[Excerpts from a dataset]
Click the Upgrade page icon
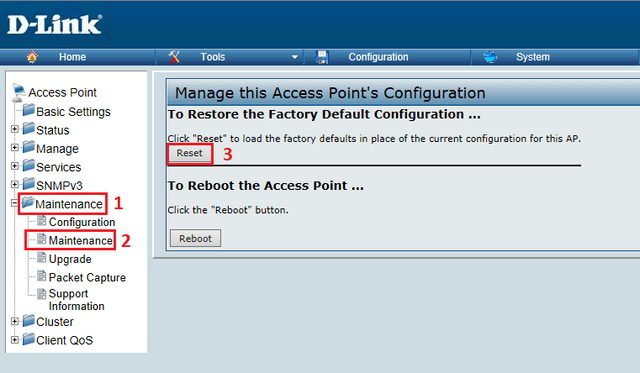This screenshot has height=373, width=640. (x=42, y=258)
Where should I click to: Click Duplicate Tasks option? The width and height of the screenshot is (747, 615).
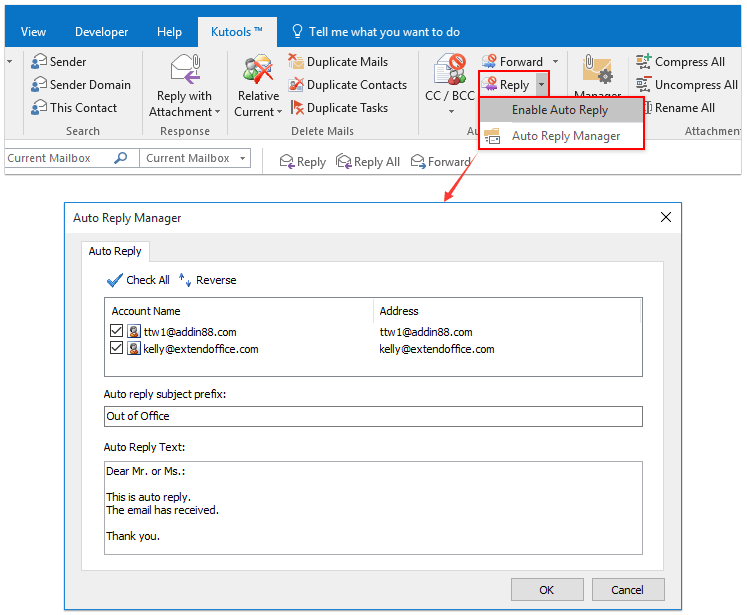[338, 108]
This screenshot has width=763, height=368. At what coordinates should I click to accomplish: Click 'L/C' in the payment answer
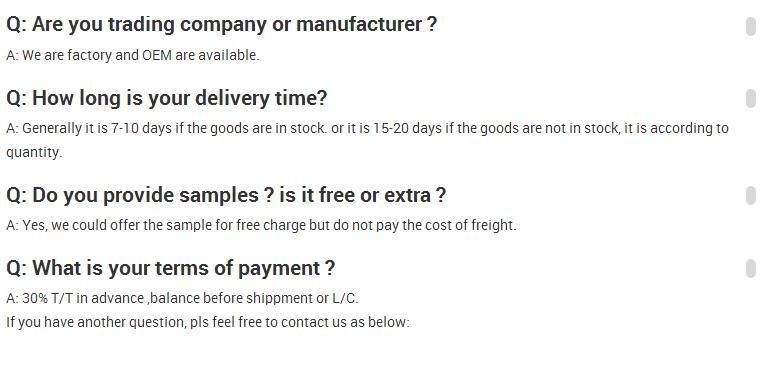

# YOUR TASK
Return every entry word for word, but drop any pictures.

# EXERCISE RESULT
Click the Upgrade page icon
This screenshot has height=373, width=640. (x=42, y=258)
Where should I click to: Click Duplicate Tasks option? The width and height of the screenshot is (747, 615).
[338, 108]
This screenshot has width=763, height=368. At what coordinates should I click to accomplish: Click 'L/C' in the payment answer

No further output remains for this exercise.